* **BACAAN**
==========

3.      Hubungan seksual. Dasarnya sama dengan di atas. Yang membedakannya adalah konsekwensi hukumnya yang lebih berat, yaitu bagi suami istri yang berhubungan seks saat puasa Ramadlan maka ia harus berpuasa selama dua bulan berturut-turut jika tidak punya budak yang dibebaskan. Jika tidak mampu, maka memberi makan fakir miskin sejumlah 60 orang, dst. (HR. Jamaah). Adapun jika bermimpi di siang hari atau bangun kesiangan padahal dia lupa mandi junub maka hal itu tidak membatalkan puasa.
4.      Muntah dengan sengaja. Jika tidak sengaja, tidak membatalkan puasa. Hal ini didasarkan pada hadis Nabi saw:
مَنْ ذَرَعَهُ الْقَيْءُ فَلَيْسَ عَلَيْهِ قَضَاءٌ وَمَنِ اسْتَقَاءَ عَمْدًا فَلْيَقْضِ
Barangsiapa yang muntah maka tidak ada kewajiban mengganti terhadapnya. Namun barangsiapa muntah dengan sengaja maka hendaklah ia menggantinya.” (HR. Tirmidzi, Abu Dawud, dari Abu Hurayrah)
5.      Keluar darah haid dan nifas sebagai konsekwensi dari syarat sahnya puasa.
6.      Gila saat sedang puasa.

==========

* **KUMPULAN DATA**
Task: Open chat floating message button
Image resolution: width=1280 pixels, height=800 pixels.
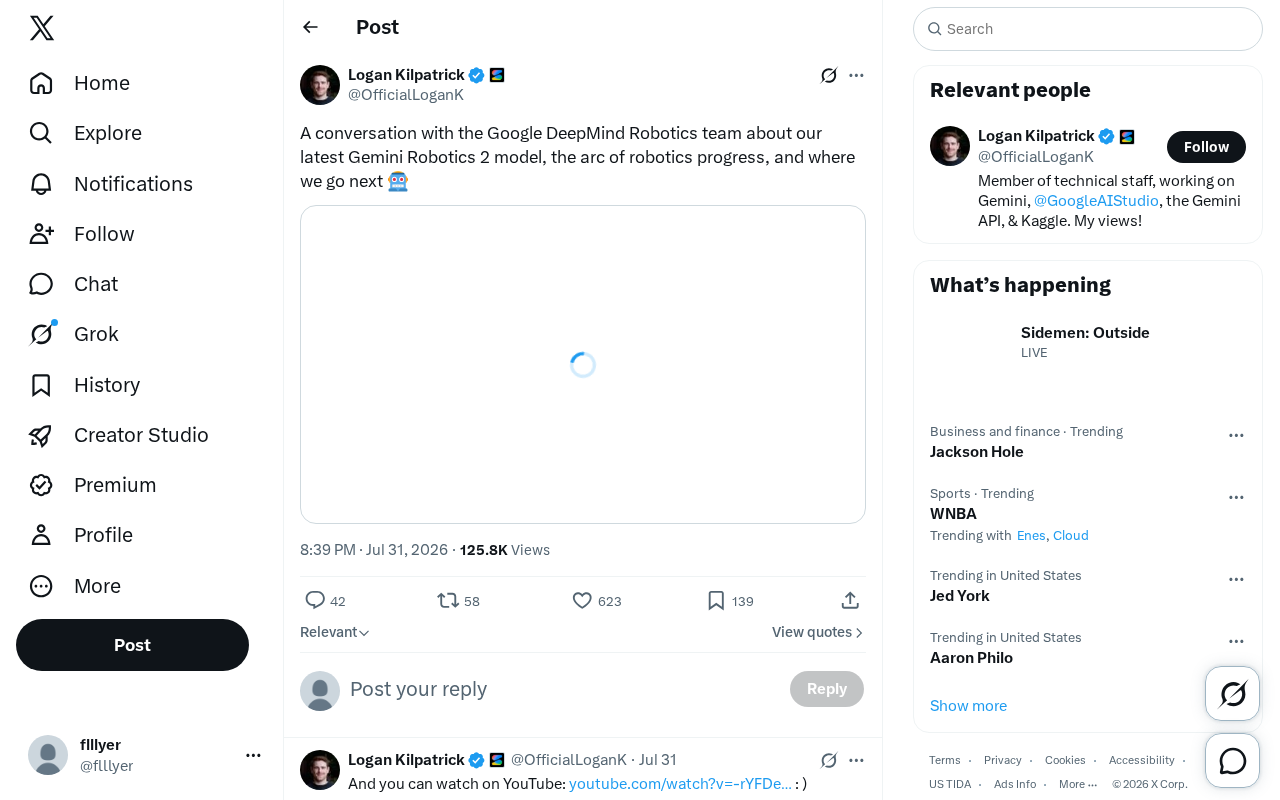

==========

* **SOAL DAN TUGAS**
1. Jawablah pertanyaan berikut berdasarkan bacaan.
(a) Berapa orang fakir miskin yang harus diberi makan oleh suami istri yang tidak mampu berpuasa dua bulan berturut-turut?
(b) Dari siapa hadis tentang muntah itu diriwayatkan?
(c) Keadaan apa yang disebut pada poin 6?
2. Tentukan apakah setiap pernyataan berikut sesuai dengan bacaan. Jawab ya atau tidak, lalu kutip kata-kata bacaan yang menjadi penentunya.
(a) Muntah yang tidak disengaja membatalkan puasa.
(b) Bangun kesiangan dalam keadaan lupa mandi junub tidak membatalkan puasa.
(c) Suami istri yang berhubungan seks saat puasa Ramadlan harus berpuasa selama satu bulan.
3. Tuliskan kembali dengan tepat bagian bacaan yang dimulai dari kata-kata "3.      Hubungan seksual." dan berhenti setelah kata-kata "itu tidak membatalkan puasa.".

* **PEMBAHASAN LENGKAP**
1.
(a) 60 orang.
(b) Dari Abu Hurayrah.
(c) Gila saat sedang puasa.

2.
(a) Tidak. "Jika tidak sengaja, tidak membatalkan puasa."
(b) Ya. "bangun kesiangan padahal dia lupa mandi junub maka hal itu tidak membatalkan puasa"
(c) Tidak. "berpuasa selama dua bulan berturut-turut"

3.
3.      Hubungan seksual. Dasarnya sama dengan di atas. Yang membedakannya adalah konsekwensi hukumnya yang lebih berat, yaitu bagi suami istri yang berhubungan seks saat puasa Ramadlan maka ia harus berpuasa selama dua bulan berturut-turut jika tidak punya budak yang dibebaskan. Jika tidak mampu, maka memberi makan fakir miskin sejumlah 60 orang, dst. (HR. Jamaah). Adapun jika bermimpi di siang hari atau bangun kesiangan padahal dia lupa mandi junub maka hal itu tidak membatalkan puasa.